A casi un mes de los devastadores terremotos registrados el pasado 24 de junio, el gobernador del estado La Guaira, José Alejandro Terán, expuso la magnitud de la tragedia interna que paralizó al Ejecutivo regional. En una reciente entrevista, el mandatario confirmó que la mitad de los directores de la gobernación perdieron la vida durante el desastre, y al menos 400 funcionarios policiales quedaron damnificados tras perder sus hogares y familiares.
El severo impacto en el personal y la caída total de las comunicaciones generaron un escenario de «caos» que limitó drásticamente la capacidad de respuesta oficial durante las primeras horas. Gran parte del parque automotor de los cuerpos de seguridad quedó destrozado, y los propios equipos de rescate locales figuraron entre las víctimas mortales. Ante este vacío, Terán reconoció que la mayor cantidad de salvamentos iniciales fueron realizados por el «pueblo organizado», vecinos y héroes anónimos.
Falta de equipos, puente aéreo y clamor ciudadano
El gobernador relató que logró reportarse horas más tarde utilizando el radio de un policía sobreviviente en Catia La Mar, logrando reunirse en la noche con autoridades nacionales en la ZODI local para activar un puente aéreo y traer rescatistas de otras regiones. Sin embargo, su ausencia durante los primeros reportes oficiales del Ejecutivo nacional fue notoria.

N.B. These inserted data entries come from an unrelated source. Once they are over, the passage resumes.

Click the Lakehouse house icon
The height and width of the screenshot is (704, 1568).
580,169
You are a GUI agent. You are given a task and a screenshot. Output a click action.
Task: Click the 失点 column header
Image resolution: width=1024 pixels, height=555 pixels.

Mientras tanto, fuentes de agencias internacionales señalaron que los rescatistas desplegados carecían de vehículos y herramientas básicas para las labores. A la fecha, los habitantes de la entidad costera continúan denunciando la insuficiencia de la asistencia gubernamental, exigiendo de manera urgente apoyo especializado para la recuperación de los cuerpos que aún permanecen sepultados bajo los escombros de las estructuras colapsadas.